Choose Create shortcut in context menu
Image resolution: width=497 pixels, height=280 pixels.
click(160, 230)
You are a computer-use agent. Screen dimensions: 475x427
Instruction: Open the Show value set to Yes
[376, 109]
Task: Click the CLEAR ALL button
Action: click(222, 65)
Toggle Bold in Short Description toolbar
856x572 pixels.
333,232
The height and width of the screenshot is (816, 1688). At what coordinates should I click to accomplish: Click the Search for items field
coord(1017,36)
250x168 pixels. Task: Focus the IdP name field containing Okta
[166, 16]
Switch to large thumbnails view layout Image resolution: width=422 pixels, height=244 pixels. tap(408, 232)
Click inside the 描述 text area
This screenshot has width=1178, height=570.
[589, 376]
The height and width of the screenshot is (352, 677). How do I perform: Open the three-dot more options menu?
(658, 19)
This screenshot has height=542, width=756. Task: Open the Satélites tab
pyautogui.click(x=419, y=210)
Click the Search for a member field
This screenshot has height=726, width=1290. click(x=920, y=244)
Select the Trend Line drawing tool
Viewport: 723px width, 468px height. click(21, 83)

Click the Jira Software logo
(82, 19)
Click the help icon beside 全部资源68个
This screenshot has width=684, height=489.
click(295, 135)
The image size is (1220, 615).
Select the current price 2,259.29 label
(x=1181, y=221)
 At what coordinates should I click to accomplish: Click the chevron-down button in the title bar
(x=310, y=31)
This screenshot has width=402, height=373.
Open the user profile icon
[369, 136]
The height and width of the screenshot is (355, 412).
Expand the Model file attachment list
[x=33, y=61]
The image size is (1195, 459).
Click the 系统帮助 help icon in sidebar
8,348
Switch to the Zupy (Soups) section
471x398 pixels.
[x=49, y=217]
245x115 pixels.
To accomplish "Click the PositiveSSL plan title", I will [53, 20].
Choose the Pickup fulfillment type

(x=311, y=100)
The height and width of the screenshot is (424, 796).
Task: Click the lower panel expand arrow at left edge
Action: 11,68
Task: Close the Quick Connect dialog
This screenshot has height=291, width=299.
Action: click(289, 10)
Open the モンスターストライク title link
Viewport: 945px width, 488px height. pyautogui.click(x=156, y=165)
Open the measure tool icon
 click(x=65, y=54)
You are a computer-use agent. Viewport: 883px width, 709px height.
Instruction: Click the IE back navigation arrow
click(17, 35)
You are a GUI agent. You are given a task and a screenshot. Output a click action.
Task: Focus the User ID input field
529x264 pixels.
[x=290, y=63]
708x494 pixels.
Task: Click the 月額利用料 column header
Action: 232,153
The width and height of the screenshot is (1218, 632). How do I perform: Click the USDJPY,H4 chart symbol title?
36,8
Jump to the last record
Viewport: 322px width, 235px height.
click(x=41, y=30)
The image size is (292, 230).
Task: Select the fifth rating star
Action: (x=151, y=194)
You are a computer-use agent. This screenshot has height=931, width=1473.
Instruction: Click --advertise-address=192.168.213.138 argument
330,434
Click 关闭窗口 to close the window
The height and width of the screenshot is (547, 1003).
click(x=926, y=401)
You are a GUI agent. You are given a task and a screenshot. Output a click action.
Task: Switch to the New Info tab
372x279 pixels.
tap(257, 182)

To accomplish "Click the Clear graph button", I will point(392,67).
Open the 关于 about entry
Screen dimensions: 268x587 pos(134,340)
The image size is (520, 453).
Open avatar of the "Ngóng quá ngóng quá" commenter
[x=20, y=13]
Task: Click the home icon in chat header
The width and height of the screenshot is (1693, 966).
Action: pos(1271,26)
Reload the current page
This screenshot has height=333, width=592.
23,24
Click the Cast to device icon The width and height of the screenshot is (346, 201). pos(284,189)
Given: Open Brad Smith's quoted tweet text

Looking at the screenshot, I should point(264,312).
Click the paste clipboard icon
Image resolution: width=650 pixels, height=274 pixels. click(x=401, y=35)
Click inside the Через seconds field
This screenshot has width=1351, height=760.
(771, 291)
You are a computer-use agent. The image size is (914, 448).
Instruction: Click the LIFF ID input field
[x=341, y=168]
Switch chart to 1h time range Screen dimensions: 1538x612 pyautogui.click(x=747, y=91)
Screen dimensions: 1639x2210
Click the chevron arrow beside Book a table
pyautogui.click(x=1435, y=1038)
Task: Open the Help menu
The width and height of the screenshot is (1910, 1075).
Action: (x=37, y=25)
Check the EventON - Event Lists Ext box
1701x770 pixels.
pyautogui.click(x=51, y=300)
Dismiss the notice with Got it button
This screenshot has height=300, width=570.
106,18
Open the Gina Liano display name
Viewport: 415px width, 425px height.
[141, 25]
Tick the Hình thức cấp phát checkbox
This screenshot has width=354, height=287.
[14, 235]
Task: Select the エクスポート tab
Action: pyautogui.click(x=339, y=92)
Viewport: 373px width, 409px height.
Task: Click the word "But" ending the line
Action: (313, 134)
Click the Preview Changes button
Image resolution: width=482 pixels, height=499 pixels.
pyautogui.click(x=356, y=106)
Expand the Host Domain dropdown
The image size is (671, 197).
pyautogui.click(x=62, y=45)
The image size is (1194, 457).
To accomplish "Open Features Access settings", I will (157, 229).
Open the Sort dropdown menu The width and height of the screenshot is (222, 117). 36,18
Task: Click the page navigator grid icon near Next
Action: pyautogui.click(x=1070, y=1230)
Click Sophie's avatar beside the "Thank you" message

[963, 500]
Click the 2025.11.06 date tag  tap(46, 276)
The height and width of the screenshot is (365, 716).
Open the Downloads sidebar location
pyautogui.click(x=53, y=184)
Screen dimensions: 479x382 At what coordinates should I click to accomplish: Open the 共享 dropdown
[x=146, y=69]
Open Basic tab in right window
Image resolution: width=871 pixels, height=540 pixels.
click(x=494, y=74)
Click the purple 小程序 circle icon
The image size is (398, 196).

• EXERCISE BRIEF:
Rewrite all the entries above, changing "Trend Line" to "Pitchfork" and leaving everything else as it is.

• RESPONSE TO THE EXERCISE:
Choose Create shortcut in context menu
Image resolution: width=497 pixels, height=280 pixels.
click(160, 230)
You are a computer-use agent. Screen dimensions: 475x427
Instruction: Open the Show value set to Yes
[376, 109]
Task: Click the CLEAR ALL button
Action: click(222, 65)
Toggle Bold in Short Description toolbar
856x572 pixels.
333,232
The height and width of the screenshot is (816, 1688). At what coordinates should I click to accomplish: Click the Search for items field
coord(1017,36)
250x168 pixels. Task: Focus the IdP name field containing Okta
[166, 16]
Switch to large thumbnails view layout Image resolution: width=422 pixels, height=244 pixels. tap(408, 232)
Click inside the 描述 text area
This screenshot has width=1178, height=570.
[589, 376]
The height and width of the screenshot is (352, 677). How do I perform: Open the three-dot more options menu?
(658, 19)
This screenshot has height=542, width=756. Task: Open the Satélites tab
pyautogui.click(x=419, y=210)
Click the Search for a member field
This screenshot has height=726, width=1290. click(x=920, y=244)
Select the Pitchfork drawing tool
Viewport: 723px width, 468px height. click(21, 83)

Click the Jira Software logo
(82, 19)
Click the help icon beside 全部资源68个
This screenshot has width=684, height=489.
click(295, 135)
The image size is (1220, 615).
Select the current price 2,259.29 label
(x=1181, y=221)
 At what coordinates should I click to accomplish: Click the chevron-down button in the title bar
(x=310, y=31)
This screenshot has width=402, height=373.
Open the user profile icon
[369, 136]
The height and width of the screenshot is (355, 412).
Expand the Model file attachment list
[x=33, y=61]
The image size is (1195, 459).
Click the 系统帮助 help icon in sidebar
8,348
Switch to the Zupy (Soups) section
471x398 pixels.
[x=49, y=217]
245x115 pixels.
To accomplish "Click the PositiveSSL plan title", I will [53, 20].
Choose the Pickup fulfillment type

(x=311, y=100)
The height and width of the screenshot is (424, 796).
Task: Click the lower panel expand arrow at left edge
Action: 11,68
Task: Close the Quick Connect dialog
This screenshot has height=291, width=299.
Action: click(289, 10)
Open the モンスターストライク title link
Viewport: 945px width, 488px height. pyautogui.click(x=156, y=165)
Open the measure tool icon
 click(x=65, y=54)
You are a computer-use agent. Viewport: 883px width, 709px height.
Instruction: Click the IE back navigation arrow
click(17, 35)
You are a GUI agent. You are given a task and a screenshot. Output a click action.
Task: Focus the User ID input field
529x264 pixels.
[x=290, y=63]
708x494 pixels.
Task: Click the 月額利用料 column header
Action: 232,153
The width and height of the screenshot is (1218, 632). How do I perform: Click the USDJPY,H4 chart symbol title?
36,8
Jump to the last record
Viewport: 322px width, 235px height.
click(x=41, y=30)
The image size is (292, 230).
Task: Select the fifth rating star
Action: (x=151, y=194)
You are a computer-use agent. This screenshot has height=931, width=1473.
Instruction: Click --advertise-address=192.168.213.138 argument
330,434
Click 关闭窗口 to close the window
The height and width of the screenshot is (547, 1003).
click(x=926, y=401)
You are a GUI agent. You are given a task and a screenshot. Output a click action.
Task: Switch to the New Info tab
372x279 pixels.
tap(257, 182)

To accomplish "Click the Clear graph button", I will point(392,67).
Open the 关于 about entry
Screen dimensions: 268x587 pos(134,340)
The image size is (520, 453).
Open avatar of the "Ngóng quá ngóng quá" commenter
[x=20, y=13]
Task: Click the home icon in chat header
The width and height of the screenshot is (1693, 966).
Action: pos(1271,26)
Reload the current page
This screenshot has height=333, width=592.
23,24
Click the Cast to device icon The width and height of the screenshot is (346, 201). pos(284,189)
Given: Open Brad Smith's quoted tweet text

Looking at the screenshot, I should point(264,312).
Click the paste clipboard icon
Image resolution: width=650 pixels, height=274 pixels. click(x=401, y=35)
Click inside the Через seconds field
This screenshot has width=1351, height=760.
(771, 291)
You are a computer-use agent. The image size is (914, 448).
Instruction: Click the LIFF ID input field
[x=341, y=168]
Switch chart to 1h time range Screen dimensions: 1538x612 pyautogui.click(x=747, y=91)
Screen dimensions: 1639x2210
Click the chevron arrow beside Book a table
pyautogui.click(x=1435, y=1038)
Task: Open the Help menu
The width and height of the screenshot is (1910, 1075).
Action: (x=37, y=25)
Check the EventON - Event Lists Ext box
1701x770 pixels.
pyautogui.click(x=51, y=300)
Dismiss the notice with Got it button
This screenshot has height=300, width=570.
106,18
Open the Gina Liano display name
Viewport: 415px width, 425px height.
[141, 25]
Tick the Hình thức cấp phát checkbox
This screenshot has width=354, height=287.
[14, 235]
Task: Select the エクスポート tab
Action: pyautogui.click(x=339, y=92)
Viewport: 373px width, 409px height.
Task: Click the word "But" ending the line
Action: (313, 134)
Click the Preview Changes button
Image resolution: width=482 pixels, height=499 pixels.
pyautogui.click(x=356, y=106)
Expand the Host Domain dropdown
The image size is (671, 197).
pyautogui.click(x=62, y=45)
The image size is (1194, 457).
To accomplish "Open Features Access settings", I will (157, 229).
Open the Sort dropdown menu The width and height of the screenshot is (222, 117). 36,18
Task: Click the page navigator grid icon near Next
Action: pyautogui.click(x=1070, y=1230)
Click Sophie's avatar beside the "Thank you" message

[963, 500]
Click the 2025.11.06 date tag  tap(46, 276)
The height and width of the screenshot is (365, 716).
Open the Downloads sidebar location
pyautogui.click(x=53, y=184)
Screen dimensions: 479x382 At what coordinates should I click to accomplish: Open the 共享 dropdown
[x=146, y=69]
Open Basic tab in right window
Image resolution: width=871 pixels, height=540 pixels.
click(x=494, y=74)
Click the purple 小程序 circle icon
The image size is (398, 196).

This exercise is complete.